* BEGIN THE DATA *
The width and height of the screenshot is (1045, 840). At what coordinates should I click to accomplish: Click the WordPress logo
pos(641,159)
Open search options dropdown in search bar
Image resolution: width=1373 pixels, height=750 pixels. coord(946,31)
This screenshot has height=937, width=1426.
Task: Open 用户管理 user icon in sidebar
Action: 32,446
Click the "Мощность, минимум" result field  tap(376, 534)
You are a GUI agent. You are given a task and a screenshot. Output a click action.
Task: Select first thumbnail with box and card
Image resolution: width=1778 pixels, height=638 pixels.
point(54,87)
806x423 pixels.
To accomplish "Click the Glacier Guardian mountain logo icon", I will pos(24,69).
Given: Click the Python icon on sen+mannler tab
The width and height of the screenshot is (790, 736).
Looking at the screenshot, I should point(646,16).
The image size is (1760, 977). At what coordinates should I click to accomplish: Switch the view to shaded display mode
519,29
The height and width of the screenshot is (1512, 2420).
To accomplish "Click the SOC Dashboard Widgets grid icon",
* END THE DATA *
**GIVEN TASK:**
Pick out each line in the listing above that contains the string "icon", and copy those lines in full.

**ANSWER:**
Task: Open 用户管理 user icon in sidebar
To accomplish "Click the Glacier Guardian mountain logo icon", I will pos(24,69).
Given: Click the Python icon on sen+mannler tab
To accomplish "Click the SOC Dashboard Widgets grid icon",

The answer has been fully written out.